Yet that's exactly what Jon and the band did. From eight o'clock till eleven, they had me and 20,000 of my closest friends standing, rocking along with them while they performed songs from the past 30 years right up through the present, from "Runaway" to "Amen." It was a testament to how the band, like a fine wine, has only improved with time.
It was also a study in How Times Have Changed and a rather sad testimony to how we have allowed technology to rob us of yet another Great Experience.
I, in center floor seats, saw this:
But, in a living example of what the University of Iowa's professor Brooks Landon terms "our increasingly mediated society," the vast majority of the concertgoers experienced the entire live event vicariously through the lens of a 4" screen. Most of the people around me saw something more like this:
We're trading experience for pixels, distancing ourselves from what we're trying to embrace. Perhaps even more distressing, in doing so, our attempt to capture something cripples our ability to live in the moment and fully experience it.
We aren't the only ones to pay the price when we choose to fill memory cards rather than our actual memories. A friend with different musical tastes than I recently attended a Clint Black concert with her husband. Several times during the course of the event, Clint stopped the concert and kindly asked the audience members to put their cell phones on "airplane" mode, because the electronic feedback was killing his ears.

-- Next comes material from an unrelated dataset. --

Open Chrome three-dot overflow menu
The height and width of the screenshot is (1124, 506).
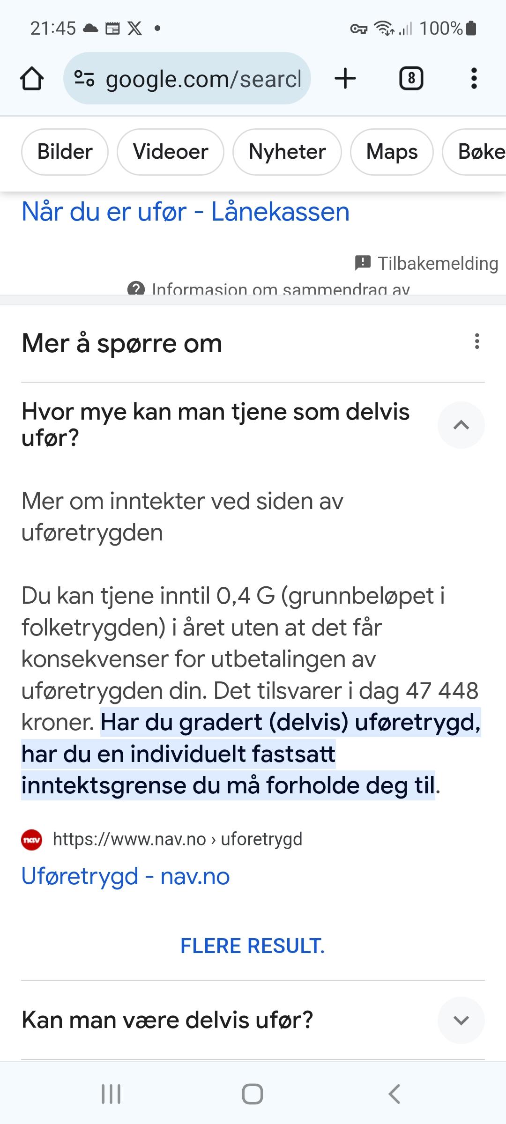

So it has come to this. We literally script our lives, preferring to upload them in bite-sized set pieces online in order to pander to the random viewer and furiously thumb-texting people who are not present, rather than commit to the moment and engage with those who share it.
Experiencing a live event through the screen of a phone is as satisfying as licking an ice-cream cone with a sock on your tongue.

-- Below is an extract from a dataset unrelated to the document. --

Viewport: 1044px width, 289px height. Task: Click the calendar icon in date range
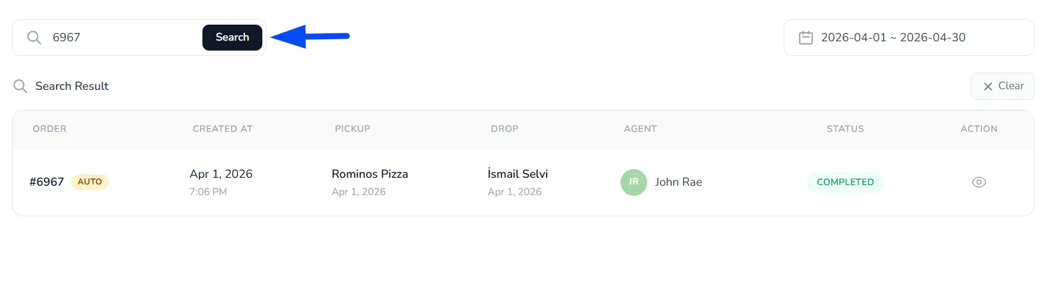coord(806,37)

Two hours and forty-five minutes into last night's concert, in the early notes of the final song, the phone battery of the woman standing next to me died. She was terribly upset, briefly grumbling to her friend (who continued recording), before putting her phone away and resigning herself to finishing out the night phone-free. Soon, however, she was singing and dancing along with the rest of us who were unencumbered by recording devices -- the first time all evening she connected with the band instead of with the gadget in her hand.
In 1989, Jon Bon Jovi and Richie Sambora distanced themselves from amplified, production-heavy sound and played an all-acoustic set for the MTV Video Music Awards. Six months later, MTV unveiled their award-winning "MTV Unplugged" show, which has remained popular ever since.
Why not do the same?
Unplug yourself. Turn your phone off. For a few blissful hours, take a technology sabbatical. Dare to not record a thing. Revel in your freedom from Facebook, Twitter, and texting. Cut the power cord. Remind yourself that this moment -- THIS moment -- will never come again. Take a break from mediating, editing, and uploading. Stop scripting your life and just *live* it. Then, get ready to rock!
2 comments:
Well said!
I used to try to take "technology sabbatical" every year while on vacation. The last time that I managed to do so was two years ago. When my wife and I checked into the beach house, I turned off my phone and left it off for four days. I used the Internet once during that time to see if it was going to rain on the beach that day. It was quite liberating.
I haven't done so since...probably because I haven't had a vacation in three years. But, that's a different story...
David,
Thanks for commenting.
A few years ago I was at a film festival. One of the agents there had landed at the airport to discover that he'd been fired by one of his A-list clients because said client couldn't reach him via phone *while he was flying.* It took him the better part of 3 days to smooth the ruffled feathers & regain his client. Those who live by the phone die by the phone...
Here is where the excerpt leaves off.